> _TEXT SHOWN_:
━━━━━━━━━━

Effective management of the business information and knowledge is
crucial for business success. Simultaneously also information security
is a business management issue that cannot be carried out only by
experts.
All the products consisting of goods and services are developed, produced
and delivered through interlinked business processes. Both products
and processes are today very strongly information and knowledge content.
Knowledge may be explicit or implicit (tacit). The biggest and most
important part is tacit knowledge involved with human beings operating
with the business processes.
Effective and efficient process management can be seen as a core issue
for realizing information security in practical business environments.
Of course, the necessary prerequisite is that one must be familiar
with the concepts, principles, and practices of both professional
information security management and business process management.
Basic requirements for information security relate to integrity, availability,
and confidentiality, as well as authenticity and authority aspects
especially when using the means of electrical communication. In business
environments these requirements can genuinely be fulfilled only through
consistent management of the business processes and their activities.
According to recognized international authorities, information security
implies the following comprehensive management related issues:
- Security policy
- Security organization
- Asset classification and controls
- Personal security
- Physical and environmental security
- Computer and network management
- System access control
- System development and maintenance
- Business continuity planning
- Compliance management
In fact, these all issues are very strongly related to business management
decisions and actions (a strategic viewpoint), and business process
management practices (an operational viewpoint).
Realizing the integration of information
security management
It is impossible to define clearly and unequivocally where the border-line
of ISM to the business management (BM) goes (see figure 1). As a matter
of fact, ISM stretches across the entire BM area of operations, due
to the fact that all decisions and measures (whether they are in fact
undertaken or not) made by the leadership have either direct or indirect,
positive or negative impact also on the realization of ISM.
In practice, the integration of information security issues with
business management approaches takes place at two levels:
- The strategic level, where one makes decisions and undertakes measures
concerning the entire business and considers especially the future
competitiveness of the company and management of the whole business
system.
- The operational level, where decisions and measures concerning daily
and case-wise management are made and undertaken.
The most important tasks of leadership on the both levels are planning,
control, and (continual step-by-step) business improvement, which
should all be realized in a systematic way and in accordance with
a company's leadership practices. Integration of information security
will not take place effectively and efficiently unless information
security issues have been included into these normal leadership tasks.

━━━━━━━━━━

> _SUPPLIED INFORMATION_:

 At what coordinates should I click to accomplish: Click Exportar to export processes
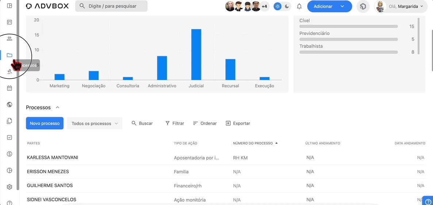pyautogui.click(x=238, y=123)
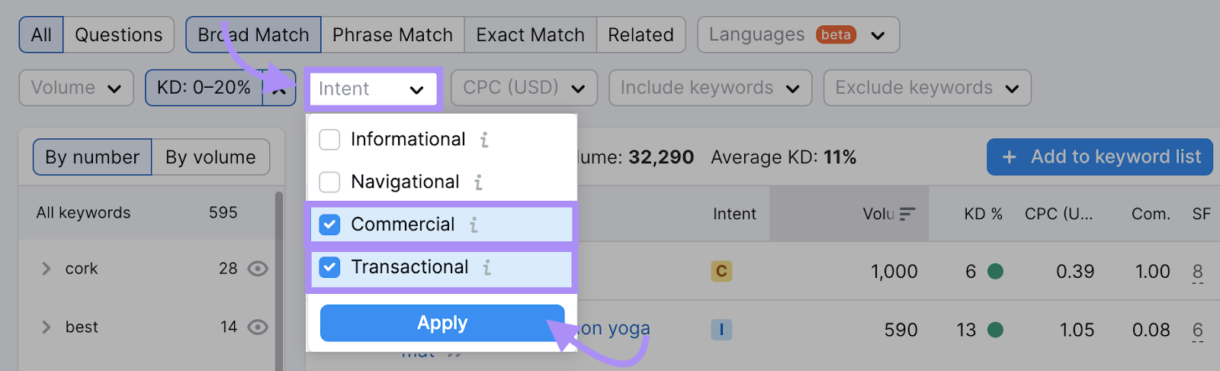The width and height of the screenshot is (1220, 371).
Task: Click the Commercial intent info icon
Action: tap(474, 225)
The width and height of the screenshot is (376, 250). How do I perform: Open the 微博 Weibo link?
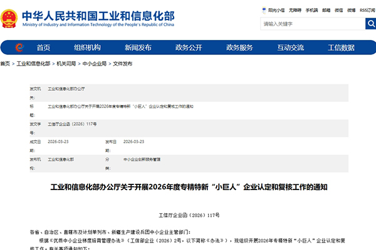(352, 10)
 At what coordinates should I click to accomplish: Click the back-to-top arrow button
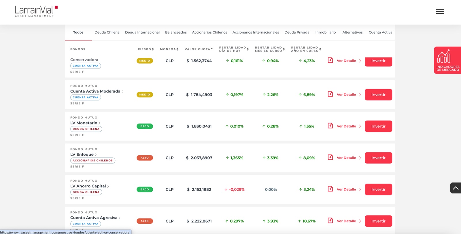pos(456,188)
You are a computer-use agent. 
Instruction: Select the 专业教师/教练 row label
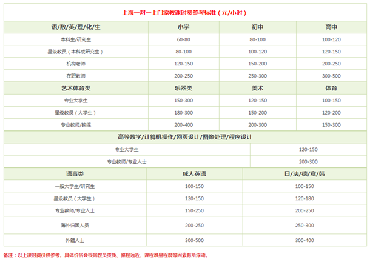(76, 124)
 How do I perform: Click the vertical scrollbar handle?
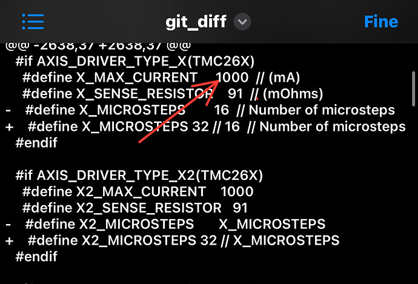point(413,89)
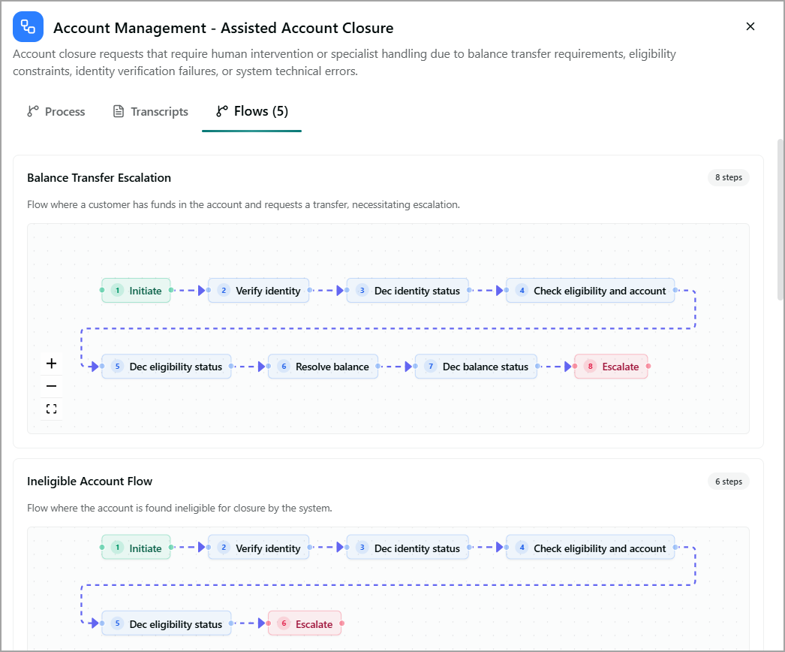Select Check eligibility and account node, first flow
The height and width of the screenshot is (652, 785).
pyautogui.click(x=591, y=291)
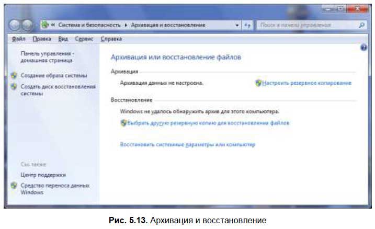Click the shield icon next to 'Создание образа системы'

14,76
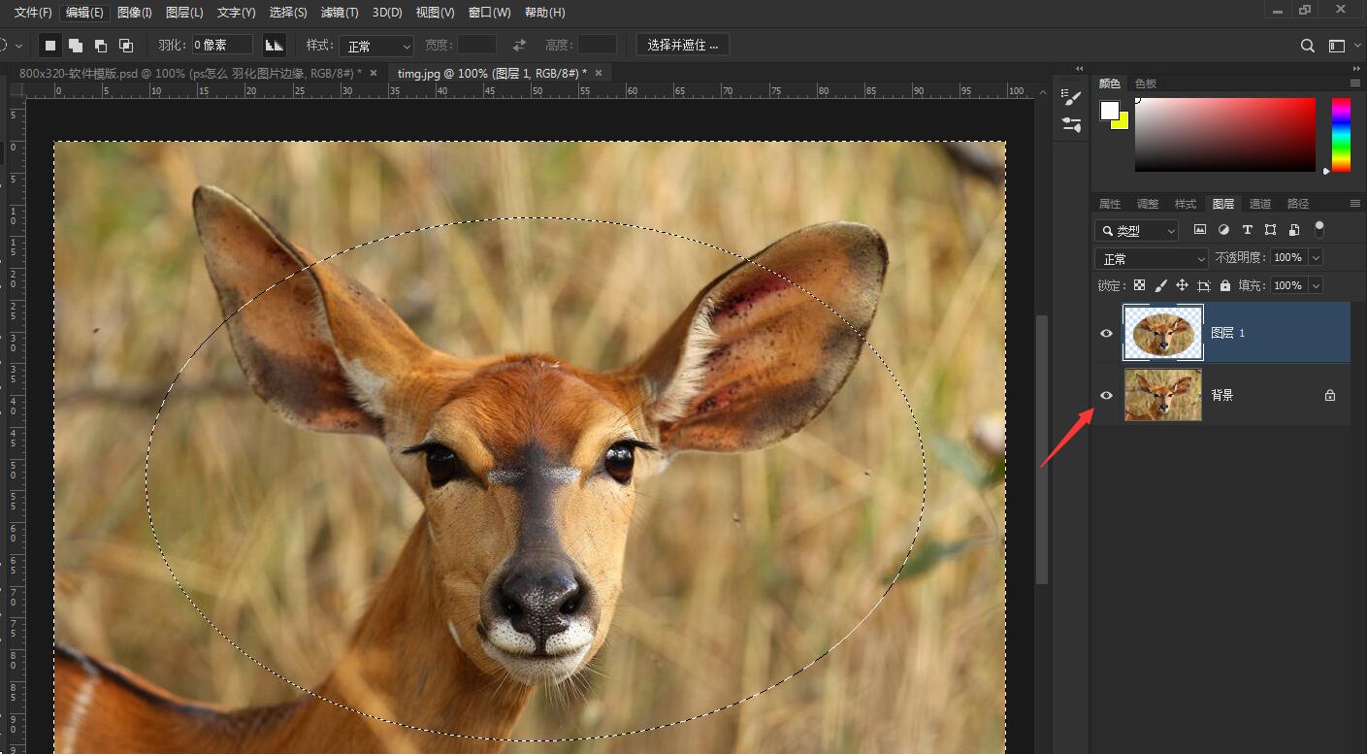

━━━━━━━━━━

> _REQUEST A_: In the text on information security management, rewrite the part that opens with the words "Basic requirements for" and closes with "and their activities.", swapping "confidentiality" for "secrecy".
> _REQUEST B_:
Answer these questions from the text on information security management:
(i) Which three requirements are listed first as basic requirements for information security?
(ii) At which two levels does the integration of information security issues with business management take place?
(iii) What are named as the most important tasks of leadership on both levels?

> _TASK RESPONSE A_:
Basic requirements for information security relate to integrity, availability,
and secrecy, as well as authenticity and authority aspects
especially when using the means of electrical communication. In business
environments these requirements can genuinely be fulfilled only through
consistent management of the business processes and their activities.

> _TASK RESPONSE B_:
(i) Integrity, availability, and confidentiality.
(ii) The strategic level and the operational level.
(iii) Planning, control, and continual step-by-step business improvement.